Boardman was licensed by the Presbytery of New York April 17, 1833, then ordained and installed by the Third Presbytery of Philadelphia, November 8, 1833, in Tenth Presbyterian Church, Philadelphia. At the time Tenth was not at its current location in the city. Following the division of the Presbyterians into the Old School and New School in 1837, Tenth Church maintained membership in the Old School General Assembly. Even though Tenth was a member of an Old School presbytery, the sympathies of the congregation lied more with the New School, so one of Boardman’s early challenges was redirecting the congregation’s doctrinal commitment. Tenth was not only Henry Boardman’s first call, it was his only call. He continued ministering to the congregation until presbytery changed his status from pastor to pastor emeritus, May 5, 1876, after nearly forty-three years of service.

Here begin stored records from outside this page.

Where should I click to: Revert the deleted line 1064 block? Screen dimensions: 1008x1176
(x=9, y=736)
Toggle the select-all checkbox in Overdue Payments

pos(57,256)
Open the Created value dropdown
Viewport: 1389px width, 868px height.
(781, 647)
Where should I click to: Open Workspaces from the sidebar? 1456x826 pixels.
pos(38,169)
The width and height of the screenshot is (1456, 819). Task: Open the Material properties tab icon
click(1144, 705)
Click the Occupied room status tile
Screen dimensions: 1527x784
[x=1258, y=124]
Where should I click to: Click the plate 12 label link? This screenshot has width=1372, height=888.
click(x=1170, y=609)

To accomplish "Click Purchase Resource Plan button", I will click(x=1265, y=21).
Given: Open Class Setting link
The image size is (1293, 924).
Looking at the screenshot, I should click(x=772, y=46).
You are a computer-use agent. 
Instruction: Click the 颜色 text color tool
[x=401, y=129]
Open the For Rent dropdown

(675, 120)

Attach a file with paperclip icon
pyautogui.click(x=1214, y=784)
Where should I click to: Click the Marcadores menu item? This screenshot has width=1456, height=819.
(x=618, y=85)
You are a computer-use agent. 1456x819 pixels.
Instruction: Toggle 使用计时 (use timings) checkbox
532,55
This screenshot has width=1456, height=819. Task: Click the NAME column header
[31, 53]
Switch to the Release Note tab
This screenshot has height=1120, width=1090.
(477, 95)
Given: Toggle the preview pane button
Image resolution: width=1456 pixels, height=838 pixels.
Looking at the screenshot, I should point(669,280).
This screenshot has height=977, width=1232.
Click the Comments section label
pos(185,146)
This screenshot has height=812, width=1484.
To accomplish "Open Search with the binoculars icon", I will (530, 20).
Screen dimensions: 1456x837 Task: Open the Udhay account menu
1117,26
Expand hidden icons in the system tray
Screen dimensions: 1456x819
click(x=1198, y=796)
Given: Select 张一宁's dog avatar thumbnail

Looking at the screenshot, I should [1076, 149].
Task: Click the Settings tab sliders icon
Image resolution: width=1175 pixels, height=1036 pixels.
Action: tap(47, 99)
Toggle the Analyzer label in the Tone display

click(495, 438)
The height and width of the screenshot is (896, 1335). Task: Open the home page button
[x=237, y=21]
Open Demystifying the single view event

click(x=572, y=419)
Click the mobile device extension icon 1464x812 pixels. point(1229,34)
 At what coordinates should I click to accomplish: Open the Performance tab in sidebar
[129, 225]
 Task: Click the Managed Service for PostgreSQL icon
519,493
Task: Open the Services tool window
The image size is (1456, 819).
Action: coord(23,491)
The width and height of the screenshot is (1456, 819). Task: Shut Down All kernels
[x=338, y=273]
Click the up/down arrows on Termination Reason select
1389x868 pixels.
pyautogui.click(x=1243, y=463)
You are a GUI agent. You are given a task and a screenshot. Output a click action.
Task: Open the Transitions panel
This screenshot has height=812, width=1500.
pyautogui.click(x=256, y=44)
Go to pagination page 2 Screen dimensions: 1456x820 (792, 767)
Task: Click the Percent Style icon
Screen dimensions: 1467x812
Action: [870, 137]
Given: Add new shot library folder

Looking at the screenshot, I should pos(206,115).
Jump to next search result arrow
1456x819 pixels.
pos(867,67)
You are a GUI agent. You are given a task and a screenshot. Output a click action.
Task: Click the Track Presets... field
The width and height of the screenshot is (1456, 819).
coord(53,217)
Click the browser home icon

When Boardman married, Archibald Alexander conducted the wedding in Princeton. He married Eliza the daughter of attorney Paul Townsend and Mary Lamboll (Beach) Jones of Charleston, South Carolina. The two coming together from such a distance may raise the question how did the Northeastern man manage to marry a South Carolina woman? Two years after Boardman entered Princeton, Eliza’s brother, Samuel Beach Jones, began studies at the seminary. Whether Eliza visited her brother in Princeton or Boardman visited Samuel in Charleston, the two had the opportunity to meet. Another Charleston connection for Boardman was his classmate Thomas Smyth, who would go on to serve the Second Presbyterian Church of Charleston and like Boardman would have only one pastoral call with his extending from 1834 to 1873.
Henry Boardman and Charles Hodge were great friends. When Dr. Hodge died in l878, the memorial addresses by Dr. Boardman, William Paxton, and Charles A. Aiken were published in Discourses Commemorative of the Life and Work of Charles Hodge, D.D., LL.D. Henry and Eliza Boardman showed their love for Dr. Hodge by naming one of their sons, Charles Hodge Boardman, born May 28, 1838. C. H. Boardman matured to study medicine at the University of Pennsylvania before moving to St. Paul, Minnesota, where he was a member of the State Board of Medical Examiners, President of the City Board of Water Commissioners, Medical Director of the Northern Pacific Railroad, and Professor of Medical Jurisprudence in the University of Minnesota. Charles Hodge must have been touched not only by the Boardmans naming their son after him, but also because the son was a medical doctor like his own brother, Hugh Lenox Hodge.
Henry Augustus Boardman died at his residence on Spruce Street in Philadelphia June 15, 1880. The cause of death was diagnosed as gastritis. He had been visiting Atlantic City when he complained of illness and then returned home where his condition worsened resulting in death the following morning. Eliza had predeceased Henry August 19, 1874. They were survived by three sons and two daughters. The funeral address was delivered by A. A. Hodge with a commemorative address given by John DeWitt who was Boardman’s successor at Tenth. DeWitt would go on to become a professor at Princeton Seminary. Dr. Boardman was buried in Laurel Hill Cemetery, Philadelphia.